The latest RFC his this to say:

   This specification allows implementations to set limits on the range
   and precision of numbers accepted.  Since software that implements
   IEEE 754-2008 binary64 (double precision) numbers [IEEE754] is
   generally available and widely used, good interoperability can be
   achieved by implementations that expect no more precision or range
   than these provide, in the sense that implementations will
   approximate JSON numbers within the expected precision.  A JSON
   number such as 1E400 or 3.141592653589793238462643383279 may indicate
   potential interoperability problems, since it suggests that the
   software that created it expects receiving software to have greater
   capabilities for numeric magnitude and precision than is widely
   available.

   Note that when such software is used, numbers that are integers and
   are in the range [-(2**53)+1, (2**53)-1] are interoperable in the
   sense that implementations will agree exactly on their numeric
   values.

@zwaldowski
Copy link
Contributor Author

And this:

   An implementation may set limits on the range and precision
   of numbers.

@zwaldowski
Copy link
Contributor Author

@mdmathias might be interested in that last comment. Ping.

@zwaldowski
Copy link
Contributor Author

/me waves @jeremy-w into the thread

@jeremy-w
Copy link
Member

jeremy-w commented Dec 9, 2015

Another option: saturate at min/max values rather than overflowing.

We definitely don't want to take out the process; having some way to indicate there was a loss of range or precision in a field for those interested would be desirable, though.

@jeremy-w
Copy link
Member

jeremy-w commented Dec 9, 2015

catch overflows, and return Strings for big integers.

What would this look like on the user side? Swapping the type out on the fly doesn't seem to play well with Swift's type system. :\

@zwaldowski
Copy link
Contributor Author

Re: string swap, it'd be a thrown error during deserialization rather than parsing. But you could compensate for it in those places (move var userId: Int to var userId: String and then provide a fallback path for the parser still sometimes returning Int).

It's not my favorite solution, but it provides recoverability without loss of data.

@mdmathias
Copy link
Contributor

@zwaldowski re: RFC, do you think we should set and document the range and precision? And then throw an error in the parser if these are not respected?

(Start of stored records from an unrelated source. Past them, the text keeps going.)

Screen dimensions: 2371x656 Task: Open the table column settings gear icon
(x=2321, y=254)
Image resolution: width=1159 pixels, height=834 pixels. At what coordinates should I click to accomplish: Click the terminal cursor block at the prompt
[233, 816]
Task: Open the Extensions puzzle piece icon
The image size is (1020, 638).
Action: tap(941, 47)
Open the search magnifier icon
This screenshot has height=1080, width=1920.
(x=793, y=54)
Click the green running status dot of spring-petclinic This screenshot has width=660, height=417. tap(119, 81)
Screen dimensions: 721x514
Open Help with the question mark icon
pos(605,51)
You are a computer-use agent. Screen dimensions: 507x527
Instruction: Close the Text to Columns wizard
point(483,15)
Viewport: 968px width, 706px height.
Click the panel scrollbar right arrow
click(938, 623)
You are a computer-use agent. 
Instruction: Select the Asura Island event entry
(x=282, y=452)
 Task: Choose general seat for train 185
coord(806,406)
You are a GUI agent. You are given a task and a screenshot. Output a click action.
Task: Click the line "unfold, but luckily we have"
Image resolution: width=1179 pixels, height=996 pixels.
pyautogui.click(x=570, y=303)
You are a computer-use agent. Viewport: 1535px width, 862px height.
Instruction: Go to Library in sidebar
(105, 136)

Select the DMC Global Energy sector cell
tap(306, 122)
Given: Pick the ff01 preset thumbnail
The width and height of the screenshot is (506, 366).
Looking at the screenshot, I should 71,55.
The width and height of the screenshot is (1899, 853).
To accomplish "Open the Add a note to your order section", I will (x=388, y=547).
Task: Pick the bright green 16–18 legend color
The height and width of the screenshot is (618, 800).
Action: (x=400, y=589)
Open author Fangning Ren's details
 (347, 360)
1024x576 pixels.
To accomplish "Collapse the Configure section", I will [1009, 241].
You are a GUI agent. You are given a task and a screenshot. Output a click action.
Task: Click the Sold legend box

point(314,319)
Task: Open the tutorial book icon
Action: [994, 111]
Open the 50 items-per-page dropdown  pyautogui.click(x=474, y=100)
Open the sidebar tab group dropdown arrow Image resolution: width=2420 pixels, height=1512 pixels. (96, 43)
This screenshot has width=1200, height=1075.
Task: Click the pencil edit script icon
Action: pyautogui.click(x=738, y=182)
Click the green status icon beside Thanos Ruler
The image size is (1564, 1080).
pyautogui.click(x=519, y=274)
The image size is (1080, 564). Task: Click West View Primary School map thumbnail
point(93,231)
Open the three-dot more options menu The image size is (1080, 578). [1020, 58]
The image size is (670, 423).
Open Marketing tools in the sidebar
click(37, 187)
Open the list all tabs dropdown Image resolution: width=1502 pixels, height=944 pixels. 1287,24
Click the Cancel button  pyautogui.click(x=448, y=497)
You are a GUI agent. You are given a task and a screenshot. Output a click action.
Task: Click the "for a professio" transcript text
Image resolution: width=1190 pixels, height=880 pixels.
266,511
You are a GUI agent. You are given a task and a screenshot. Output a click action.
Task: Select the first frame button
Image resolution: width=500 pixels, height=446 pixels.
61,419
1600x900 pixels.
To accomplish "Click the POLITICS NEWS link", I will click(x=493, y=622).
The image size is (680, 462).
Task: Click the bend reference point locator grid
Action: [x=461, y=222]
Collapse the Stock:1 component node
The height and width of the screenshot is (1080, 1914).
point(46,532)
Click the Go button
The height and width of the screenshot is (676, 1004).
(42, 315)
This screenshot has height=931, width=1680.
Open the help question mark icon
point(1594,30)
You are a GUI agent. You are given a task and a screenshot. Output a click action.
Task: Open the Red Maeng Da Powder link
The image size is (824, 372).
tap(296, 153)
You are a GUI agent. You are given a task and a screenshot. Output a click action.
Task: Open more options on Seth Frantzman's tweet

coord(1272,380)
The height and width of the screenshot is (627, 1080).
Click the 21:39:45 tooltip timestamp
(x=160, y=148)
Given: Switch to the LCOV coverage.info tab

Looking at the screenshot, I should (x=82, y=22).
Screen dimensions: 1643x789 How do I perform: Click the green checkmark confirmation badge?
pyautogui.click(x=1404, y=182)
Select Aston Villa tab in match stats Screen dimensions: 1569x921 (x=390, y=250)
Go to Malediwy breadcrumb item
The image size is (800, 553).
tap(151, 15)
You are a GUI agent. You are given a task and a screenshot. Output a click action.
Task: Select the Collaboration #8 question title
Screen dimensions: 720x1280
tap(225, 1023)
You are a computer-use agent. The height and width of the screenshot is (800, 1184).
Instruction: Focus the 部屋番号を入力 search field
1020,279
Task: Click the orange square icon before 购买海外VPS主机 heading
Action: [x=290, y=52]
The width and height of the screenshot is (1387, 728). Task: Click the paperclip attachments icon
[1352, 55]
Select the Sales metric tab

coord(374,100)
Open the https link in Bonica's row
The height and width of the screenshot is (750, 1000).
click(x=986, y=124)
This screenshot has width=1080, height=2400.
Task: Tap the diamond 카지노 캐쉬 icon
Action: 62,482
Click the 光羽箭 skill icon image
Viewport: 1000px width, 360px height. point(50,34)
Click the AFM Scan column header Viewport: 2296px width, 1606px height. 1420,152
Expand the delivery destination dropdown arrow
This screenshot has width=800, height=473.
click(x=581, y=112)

That does not feel unreasonable to me, given our options.

@zwaldowski
Copy link
Contributor Author

I think it's the most sane path, but it also leaves the user (of the library) with an unrecoverable parse failure.

@jgallagher
Copy link
Contributor

I think the most important criteria from what you've mentioned are, in order, "without loss of data" and a distant second is "recoverability". That'd rule out &+ and converting to Double, IMO. Returning a string instead is a really clever solution - for users who never run into this issue, it has no effect on them (if I'm understanding the solution correctly), but for users who do, it gives them an "out" that will allow the parser to work with their data.

@mdmathias
Copy link
Contributor

TBH, I'm having trouble imagining when that String would be returned. Perhaps I'm missing the picture, but wouldn't a client be writing client code expecting to convert a JSON.Int into some property on a model and instead get a JSON.String? They would have to change their model, right? Which would mean that they would have to have perfect knowledge on the times wherein a "REALLY BIG INT" will occur. Is that always going to be possible?

@zwaldowski
Copy link
Contributor Author

They would have to change their model, yes, but that's at least a possible solution rather than a hard error. Obviously the best solution would be "tell the server to fix it" but as consultants we know we don't always have that luxury.

@mdmathias
Copy link
Contributor

So, we would still throw an error, but the error would contain a Stringified version of the BIG INT?

@zwaldowski
Copy link
Contributor Author

No, in the case I'm describing the JSON.Int(SOME_BIG_INT) in the parsed payload would come back as JSON.String("SOME_BIG_INT"). You'd hit a TypeNotConvertible error while deserializing that you could recover from. (Or the string initializer could automatically convert from numbers.)

@jeremy-w
Copy link
Member

Or the string initializer could automatically convert from numbers.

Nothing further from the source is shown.